▶ _Material provided_:
·····
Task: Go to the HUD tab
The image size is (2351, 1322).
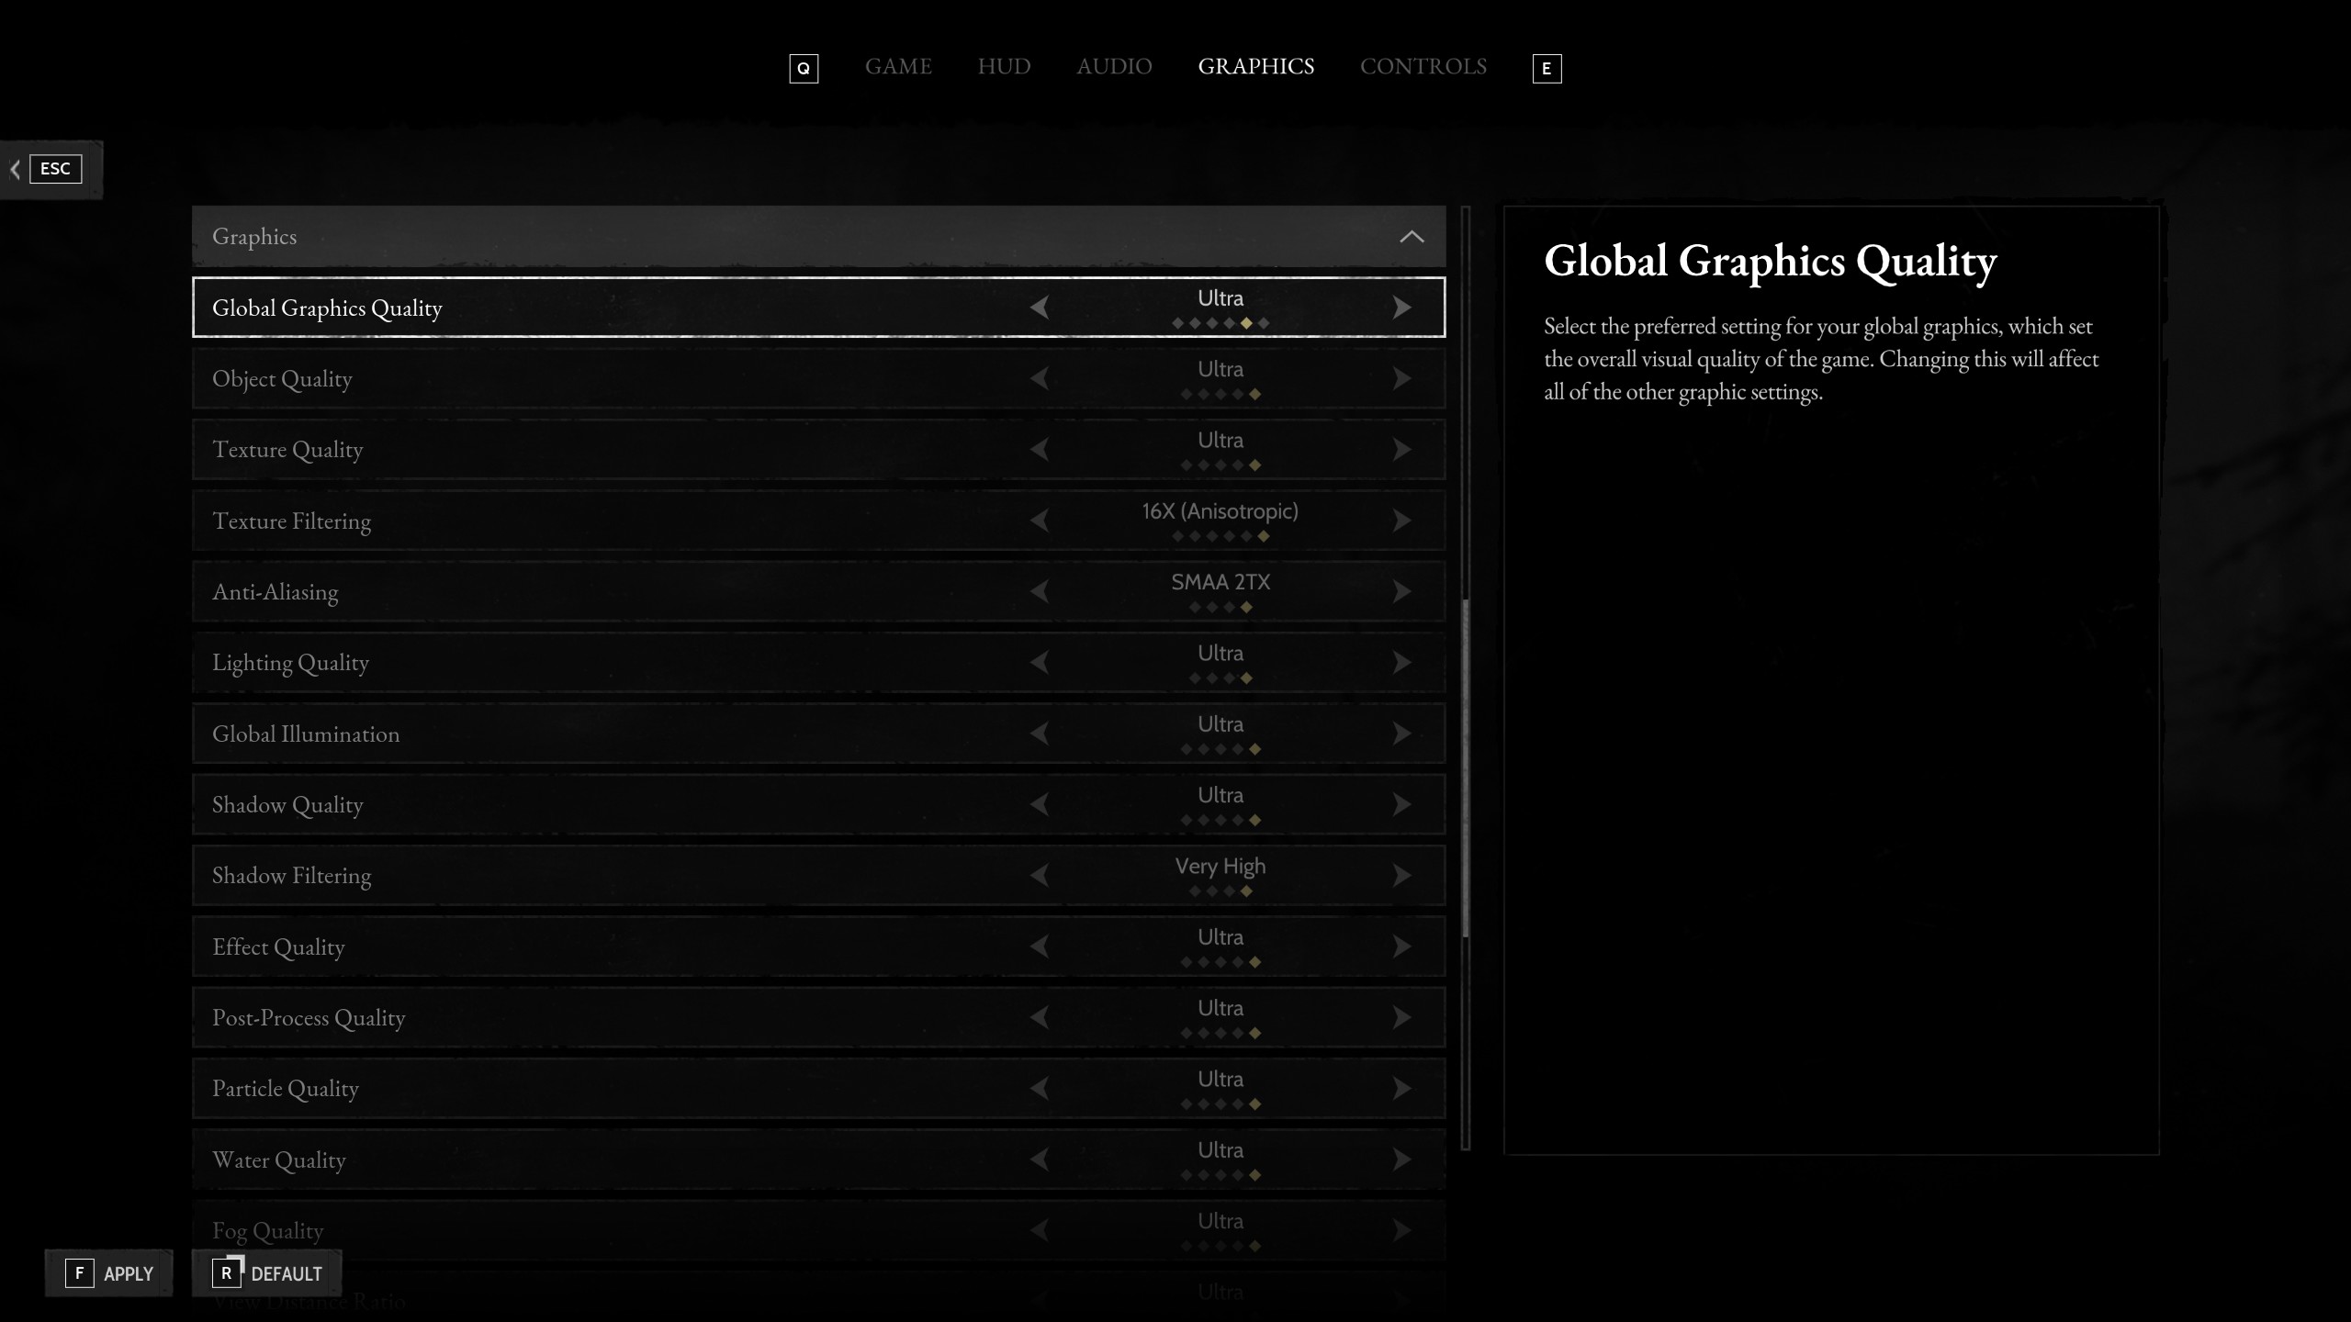Action: (1004, 67)
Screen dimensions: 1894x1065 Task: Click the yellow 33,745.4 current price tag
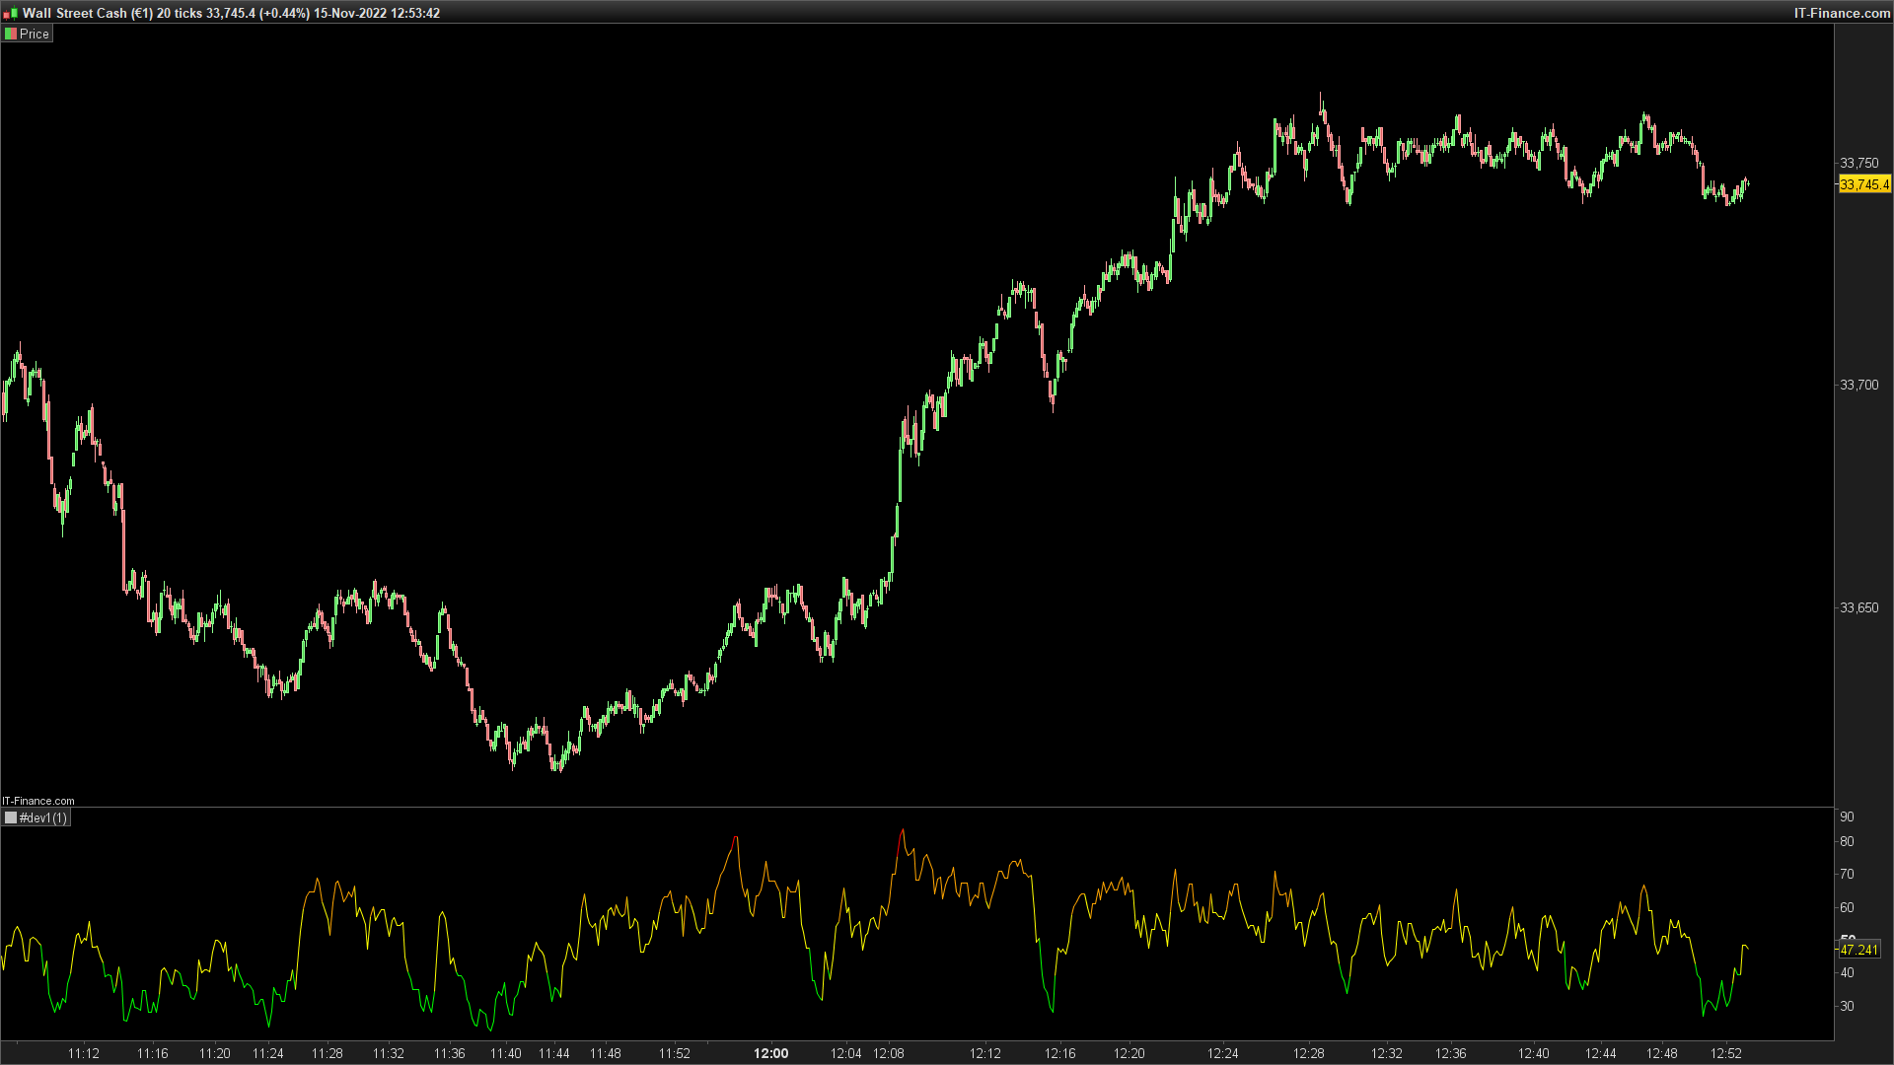[1863, 184]
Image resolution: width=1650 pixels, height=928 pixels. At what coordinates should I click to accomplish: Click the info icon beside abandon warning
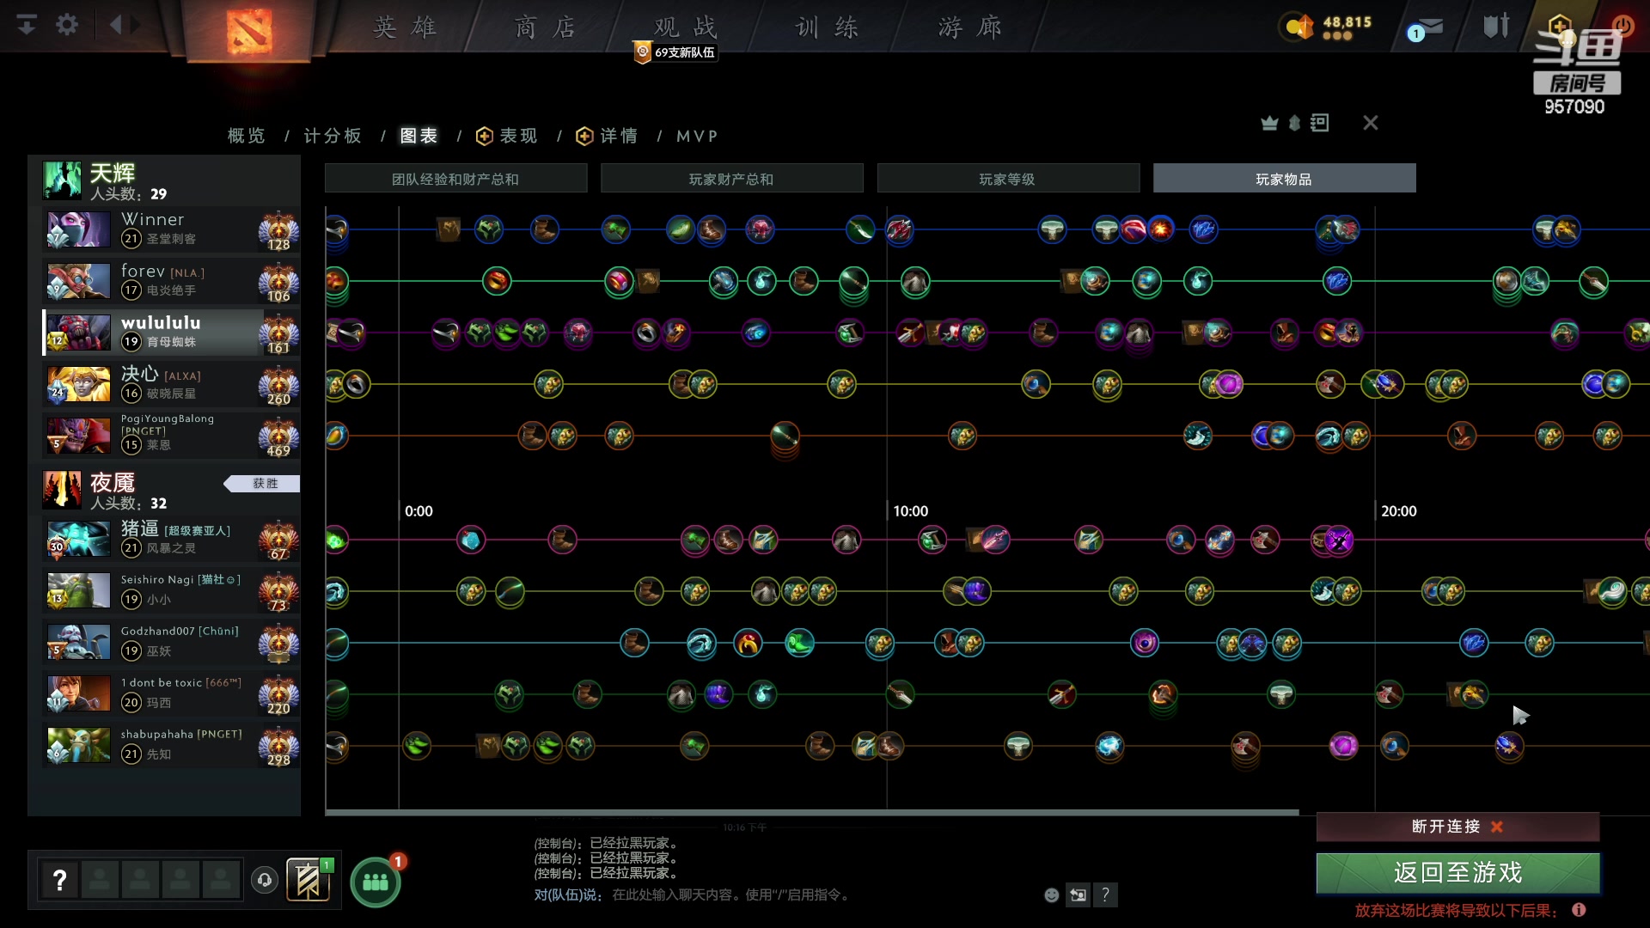click(1579, 910)
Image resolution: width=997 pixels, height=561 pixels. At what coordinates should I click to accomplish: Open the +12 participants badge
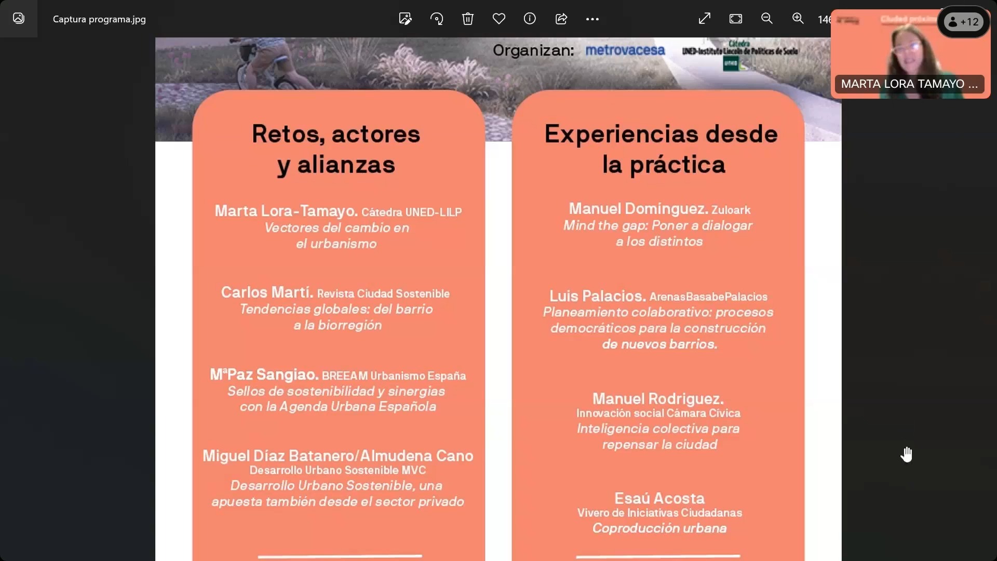pos(964,22)
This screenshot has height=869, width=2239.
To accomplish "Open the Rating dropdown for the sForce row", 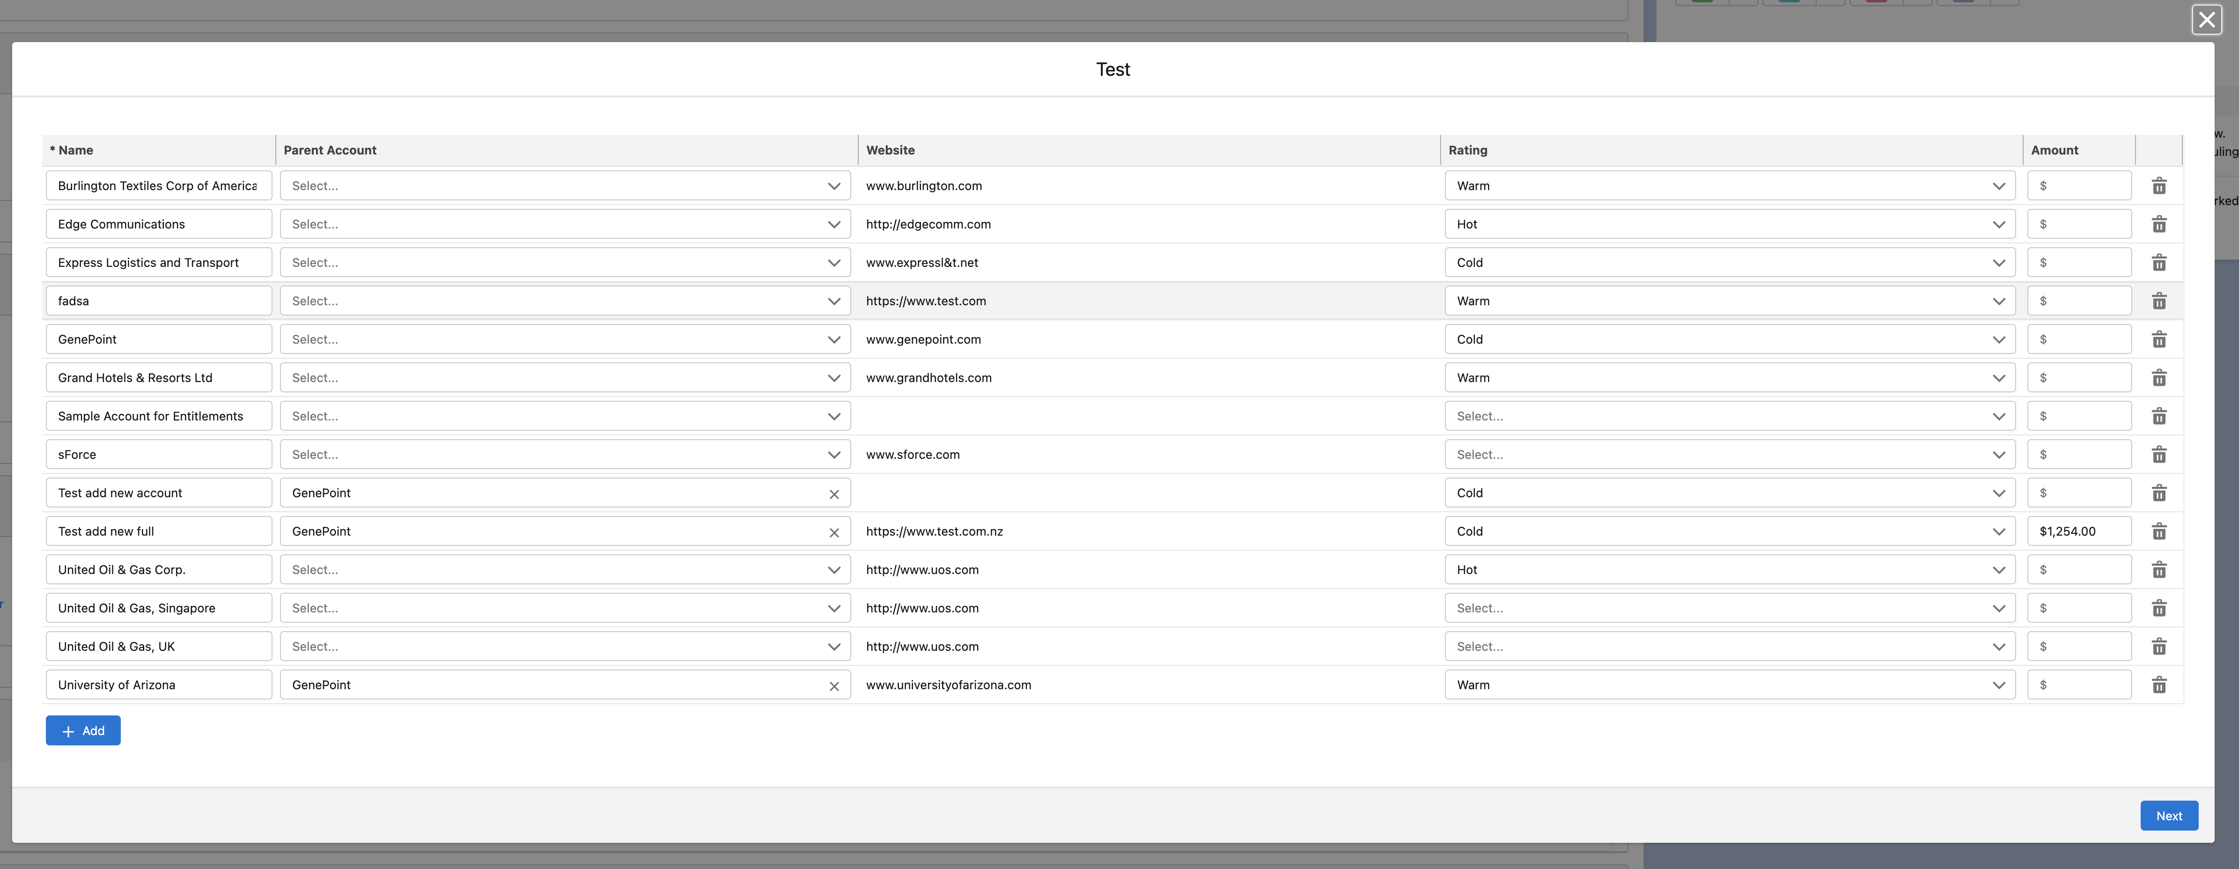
·····
▶ _Aim of the exercise_:
Omit all pictures and repeat the rest of the records verbatim.

▶ _Output for this exercise_:
Task: Go to the HUD tab
The image size is (2351, 1322).
Action: (1004, 67)
Screen dimensions: 1894x1065 Task: Click the yellow 33,745.4 current price tag
[1863, 184]
Image resolution: width=1650 pixels, height=928 pixels. At what coordinates should I click to accomplish: Click the info icon beside abandon warning
click(1579, 910)
Image resolution: width=997 pixels, height=561 pixels. At what coordinates should I click to accomplish: Open the +12 participants badge
pos(964,22)
This screenshot has height=869, width=2239.
To accomplish "Open the Rating dropdown for the sForce row", 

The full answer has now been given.